### [Material for this exercise]
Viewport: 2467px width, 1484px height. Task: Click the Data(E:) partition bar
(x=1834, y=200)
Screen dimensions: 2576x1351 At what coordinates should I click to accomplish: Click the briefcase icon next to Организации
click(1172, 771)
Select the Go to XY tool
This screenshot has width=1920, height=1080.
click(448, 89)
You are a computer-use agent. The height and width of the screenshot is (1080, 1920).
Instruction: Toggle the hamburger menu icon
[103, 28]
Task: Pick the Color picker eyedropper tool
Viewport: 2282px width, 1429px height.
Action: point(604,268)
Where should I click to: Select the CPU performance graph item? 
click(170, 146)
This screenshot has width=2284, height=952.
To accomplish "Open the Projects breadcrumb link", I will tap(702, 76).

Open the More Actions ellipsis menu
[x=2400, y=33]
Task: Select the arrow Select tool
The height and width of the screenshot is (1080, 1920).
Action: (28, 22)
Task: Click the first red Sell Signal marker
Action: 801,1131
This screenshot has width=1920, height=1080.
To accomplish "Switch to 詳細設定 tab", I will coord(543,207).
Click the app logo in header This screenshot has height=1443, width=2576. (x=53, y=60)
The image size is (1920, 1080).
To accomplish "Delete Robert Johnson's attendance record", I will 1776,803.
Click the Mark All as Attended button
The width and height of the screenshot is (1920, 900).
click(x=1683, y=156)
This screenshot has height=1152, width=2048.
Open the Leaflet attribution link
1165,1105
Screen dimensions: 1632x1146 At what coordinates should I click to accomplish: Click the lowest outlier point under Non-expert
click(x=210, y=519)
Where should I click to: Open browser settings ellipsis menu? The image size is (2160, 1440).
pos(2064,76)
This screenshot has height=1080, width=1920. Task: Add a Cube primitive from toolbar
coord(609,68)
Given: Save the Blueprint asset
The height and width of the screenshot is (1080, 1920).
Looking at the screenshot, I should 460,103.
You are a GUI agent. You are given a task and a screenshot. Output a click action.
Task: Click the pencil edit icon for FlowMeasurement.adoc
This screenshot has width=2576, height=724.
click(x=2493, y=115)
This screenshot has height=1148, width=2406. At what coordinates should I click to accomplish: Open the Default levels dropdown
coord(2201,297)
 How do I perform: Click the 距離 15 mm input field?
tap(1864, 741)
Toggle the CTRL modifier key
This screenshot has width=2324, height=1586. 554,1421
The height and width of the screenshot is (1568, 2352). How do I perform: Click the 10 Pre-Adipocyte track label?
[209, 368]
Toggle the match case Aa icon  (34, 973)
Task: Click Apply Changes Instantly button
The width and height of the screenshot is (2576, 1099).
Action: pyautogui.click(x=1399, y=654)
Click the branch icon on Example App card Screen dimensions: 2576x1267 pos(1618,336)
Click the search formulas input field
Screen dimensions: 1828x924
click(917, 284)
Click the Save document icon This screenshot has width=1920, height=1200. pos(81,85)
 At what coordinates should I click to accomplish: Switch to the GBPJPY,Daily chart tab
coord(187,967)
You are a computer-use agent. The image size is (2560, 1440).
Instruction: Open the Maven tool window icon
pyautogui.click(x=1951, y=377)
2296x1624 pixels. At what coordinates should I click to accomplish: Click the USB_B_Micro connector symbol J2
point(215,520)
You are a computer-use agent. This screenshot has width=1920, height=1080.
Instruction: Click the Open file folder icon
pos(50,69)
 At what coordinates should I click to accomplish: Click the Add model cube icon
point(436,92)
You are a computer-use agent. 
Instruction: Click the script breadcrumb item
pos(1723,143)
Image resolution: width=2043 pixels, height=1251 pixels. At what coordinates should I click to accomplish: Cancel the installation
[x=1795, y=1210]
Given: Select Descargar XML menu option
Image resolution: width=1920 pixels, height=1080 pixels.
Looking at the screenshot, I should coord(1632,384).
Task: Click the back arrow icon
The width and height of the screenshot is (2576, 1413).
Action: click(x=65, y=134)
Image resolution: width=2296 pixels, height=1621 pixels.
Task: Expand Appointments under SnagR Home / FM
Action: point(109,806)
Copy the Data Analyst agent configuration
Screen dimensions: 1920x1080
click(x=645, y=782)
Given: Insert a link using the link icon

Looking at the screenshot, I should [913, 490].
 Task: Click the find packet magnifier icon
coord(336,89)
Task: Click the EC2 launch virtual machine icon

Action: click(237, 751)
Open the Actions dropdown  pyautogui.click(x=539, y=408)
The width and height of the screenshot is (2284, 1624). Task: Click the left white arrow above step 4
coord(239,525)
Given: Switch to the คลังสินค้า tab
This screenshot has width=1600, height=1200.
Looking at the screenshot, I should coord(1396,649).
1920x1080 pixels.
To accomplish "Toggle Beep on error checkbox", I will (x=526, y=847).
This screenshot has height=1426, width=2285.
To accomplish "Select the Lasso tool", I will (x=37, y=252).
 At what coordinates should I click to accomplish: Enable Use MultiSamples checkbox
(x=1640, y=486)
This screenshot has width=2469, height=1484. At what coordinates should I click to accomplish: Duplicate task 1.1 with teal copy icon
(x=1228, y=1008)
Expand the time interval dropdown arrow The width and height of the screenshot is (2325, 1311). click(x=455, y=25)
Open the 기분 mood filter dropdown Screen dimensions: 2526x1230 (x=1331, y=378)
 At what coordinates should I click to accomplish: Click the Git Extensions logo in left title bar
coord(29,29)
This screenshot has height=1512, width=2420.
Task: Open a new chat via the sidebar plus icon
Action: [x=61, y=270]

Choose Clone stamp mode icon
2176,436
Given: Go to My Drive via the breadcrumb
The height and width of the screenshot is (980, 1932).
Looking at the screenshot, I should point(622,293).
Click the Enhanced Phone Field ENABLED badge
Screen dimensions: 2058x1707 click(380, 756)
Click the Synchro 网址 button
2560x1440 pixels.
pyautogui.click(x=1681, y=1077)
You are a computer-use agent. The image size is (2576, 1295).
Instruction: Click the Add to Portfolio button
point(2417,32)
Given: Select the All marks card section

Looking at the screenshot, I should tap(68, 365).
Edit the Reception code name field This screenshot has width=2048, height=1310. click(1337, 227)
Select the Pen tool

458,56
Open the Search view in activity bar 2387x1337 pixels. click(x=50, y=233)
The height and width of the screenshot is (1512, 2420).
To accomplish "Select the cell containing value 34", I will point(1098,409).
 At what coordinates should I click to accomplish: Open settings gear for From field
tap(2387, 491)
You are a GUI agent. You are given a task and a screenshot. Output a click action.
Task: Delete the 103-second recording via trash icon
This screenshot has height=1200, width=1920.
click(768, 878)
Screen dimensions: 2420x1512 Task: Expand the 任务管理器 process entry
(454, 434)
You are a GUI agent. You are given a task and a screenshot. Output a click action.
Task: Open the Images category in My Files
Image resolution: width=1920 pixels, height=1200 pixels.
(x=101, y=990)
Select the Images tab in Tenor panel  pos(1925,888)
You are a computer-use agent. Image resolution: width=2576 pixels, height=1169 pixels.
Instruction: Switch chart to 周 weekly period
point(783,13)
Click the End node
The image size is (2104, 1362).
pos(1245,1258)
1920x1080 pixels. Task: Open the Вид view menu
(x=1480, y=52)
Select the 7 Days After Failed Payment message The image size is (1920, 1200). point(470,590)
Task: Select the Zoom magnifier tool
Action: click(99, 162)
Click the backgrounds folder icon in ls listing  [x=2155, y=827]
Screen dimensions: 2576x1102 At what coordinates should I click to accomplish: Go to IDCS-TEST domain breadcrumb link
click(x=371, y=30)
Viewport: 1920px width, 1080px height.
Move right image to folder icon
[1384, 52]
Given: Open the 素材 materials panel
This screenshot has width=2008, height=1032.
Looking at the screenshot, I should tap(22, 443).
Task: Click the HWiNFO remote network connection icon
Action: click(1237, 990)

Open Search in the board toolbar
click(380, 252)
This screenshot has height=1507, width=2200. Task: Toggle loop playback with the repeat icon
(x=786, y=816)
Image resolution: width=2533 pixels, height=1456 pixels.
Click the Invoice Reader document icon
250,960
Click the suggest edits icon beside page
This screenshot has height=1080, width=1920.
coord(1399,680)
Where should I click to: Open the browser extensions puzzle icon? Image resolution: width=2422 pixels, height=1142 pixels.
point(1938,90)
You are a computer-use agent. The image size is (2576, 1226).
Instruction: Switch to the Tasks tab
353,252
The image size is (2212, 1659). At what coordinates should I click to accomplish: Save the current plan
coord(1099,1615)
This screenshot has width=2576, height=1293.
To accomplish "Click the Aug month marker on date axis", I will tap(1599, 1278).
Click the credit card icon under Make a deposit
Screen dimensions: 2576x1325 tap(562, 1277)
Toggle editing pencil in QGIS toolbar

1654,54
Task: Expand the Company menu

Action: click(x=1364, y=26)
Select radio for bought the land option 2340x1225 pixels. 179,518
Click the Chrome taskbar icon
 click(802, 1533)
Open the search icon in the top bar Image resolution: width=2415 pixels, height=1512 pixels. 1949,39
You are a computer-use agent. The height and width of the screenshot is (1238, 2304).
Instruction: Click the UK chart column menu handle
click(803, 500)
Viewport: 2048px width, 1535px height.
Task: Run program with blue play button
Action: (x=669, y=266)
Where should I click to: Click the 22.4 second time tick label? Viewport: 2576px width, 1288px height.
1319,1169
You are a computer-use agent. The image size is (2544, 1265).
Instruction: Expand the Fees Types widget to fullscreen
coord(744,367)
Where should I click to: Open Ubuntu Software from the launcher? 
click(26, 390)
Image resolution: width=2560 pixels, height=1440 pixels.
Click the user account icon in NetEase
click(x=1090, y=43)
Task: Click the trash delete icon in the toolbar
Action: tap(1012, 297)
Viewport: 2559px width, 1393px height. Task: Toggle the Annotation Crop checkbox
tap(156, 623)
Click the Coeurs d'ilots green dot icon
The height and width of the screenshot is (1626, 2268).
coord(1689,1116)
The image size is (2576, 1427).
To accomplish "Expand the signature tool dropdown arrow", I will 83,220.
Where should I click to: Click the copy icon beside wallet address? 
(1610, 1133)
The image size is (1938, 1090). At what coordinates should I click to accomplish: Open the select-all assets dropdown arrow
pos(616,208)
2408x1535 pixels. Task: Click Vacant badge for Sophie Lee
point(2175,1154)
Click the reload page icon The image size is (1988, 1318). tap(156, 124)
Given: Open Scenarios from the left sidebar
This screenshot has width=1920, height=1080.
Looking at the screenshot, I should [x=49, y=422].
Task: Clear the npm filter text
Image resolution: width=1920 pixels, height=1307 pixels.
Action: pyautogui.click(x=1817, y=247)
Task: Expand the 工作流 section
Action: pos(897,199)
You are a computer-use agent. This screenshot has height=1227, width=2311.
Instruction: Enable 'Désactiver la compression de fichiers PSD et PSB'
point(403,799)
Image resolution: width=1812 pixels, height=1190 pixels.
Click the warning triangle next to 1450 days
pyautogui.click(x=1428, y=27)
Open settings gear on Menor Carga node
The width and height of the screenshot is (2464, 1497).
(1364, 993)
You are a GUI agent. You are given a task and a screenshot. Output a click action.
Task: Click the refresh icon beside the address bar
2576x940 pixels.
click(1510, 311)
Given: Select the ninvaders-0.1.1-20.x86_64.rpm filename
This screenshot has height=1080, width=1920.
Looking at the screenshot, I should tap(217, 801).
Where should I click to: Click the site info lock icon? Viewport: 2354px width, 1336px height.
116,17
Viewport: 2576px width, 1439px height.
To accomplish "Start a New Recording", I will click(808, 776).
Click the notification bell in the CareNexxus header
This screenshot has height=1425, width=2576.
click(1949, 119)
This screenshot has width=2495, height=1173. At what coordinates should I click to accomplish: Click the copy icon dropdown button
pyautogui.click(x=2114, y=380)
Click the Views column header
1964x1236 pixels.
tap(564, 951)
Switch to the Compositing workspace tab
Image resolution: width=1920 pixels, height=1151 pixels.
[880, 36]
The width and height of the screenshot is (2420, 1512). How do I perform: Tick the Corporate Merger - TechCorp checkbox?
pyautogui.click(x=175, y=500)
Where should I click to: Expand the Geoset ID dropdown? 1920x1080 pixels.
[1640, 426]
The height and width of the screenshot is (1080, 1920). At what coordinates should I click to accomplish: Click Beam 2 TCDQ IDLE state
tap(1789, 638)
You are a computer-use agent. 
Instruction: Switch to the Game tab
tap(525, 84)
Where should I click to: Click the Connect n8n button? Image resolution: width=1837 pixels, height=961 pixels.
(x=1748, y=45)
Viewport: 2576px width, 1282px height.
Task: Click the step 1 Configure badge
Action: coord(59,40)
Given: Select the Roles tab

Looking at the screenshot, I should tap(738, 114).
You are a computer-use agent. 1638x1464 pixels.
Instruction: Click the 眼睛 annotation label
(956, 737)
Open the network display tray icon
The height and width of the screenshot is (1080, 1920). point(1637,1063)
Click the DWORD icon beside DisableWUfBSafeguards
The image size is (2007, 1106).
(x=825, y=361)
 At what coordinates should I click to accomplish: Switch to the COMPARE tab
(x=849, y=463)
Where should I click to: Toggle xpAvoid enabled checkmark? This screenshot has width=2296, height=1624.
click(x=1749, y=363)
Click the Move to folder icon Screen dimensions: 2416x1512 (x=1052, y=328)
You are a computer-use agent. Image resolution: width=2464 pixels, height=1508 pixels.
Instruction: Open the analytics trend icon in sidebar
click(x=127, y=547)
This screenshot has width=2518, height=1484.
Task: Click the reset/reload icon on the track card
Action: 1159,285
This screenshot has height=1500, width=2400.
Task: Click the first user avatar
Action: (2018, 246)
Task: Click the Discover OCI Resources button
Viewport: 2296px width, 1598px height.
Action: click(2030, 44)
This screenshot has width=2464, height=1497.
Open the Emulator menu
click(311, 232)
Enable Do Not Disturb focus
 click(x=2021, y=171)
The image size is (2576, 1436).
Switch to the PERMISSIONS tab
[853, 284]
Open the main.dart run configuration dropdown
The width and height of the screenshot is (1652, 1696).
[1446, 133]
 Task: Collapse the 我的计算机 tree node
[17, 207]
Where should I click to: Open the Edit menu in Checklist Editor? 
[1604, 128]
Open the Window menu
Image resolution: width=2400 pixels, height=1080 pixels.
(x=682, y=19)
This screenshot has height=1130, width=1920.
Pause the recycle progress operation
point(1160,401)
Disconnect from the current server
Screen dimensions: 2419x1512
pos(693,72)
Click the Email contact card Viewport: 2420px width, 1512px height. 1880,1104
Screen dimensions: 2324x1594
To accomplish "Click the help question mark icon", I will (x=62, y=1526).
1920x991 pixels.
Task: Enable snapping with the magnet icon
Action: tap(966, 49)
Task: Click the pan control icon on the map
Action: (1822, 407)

### [Directions for this task]
Set apart and copy each line of the records that holds the word "panel".

### [Task answer]
Select the Images tab in Tenor panel  pos(1925,888)
Given: Open the 素材 materials panel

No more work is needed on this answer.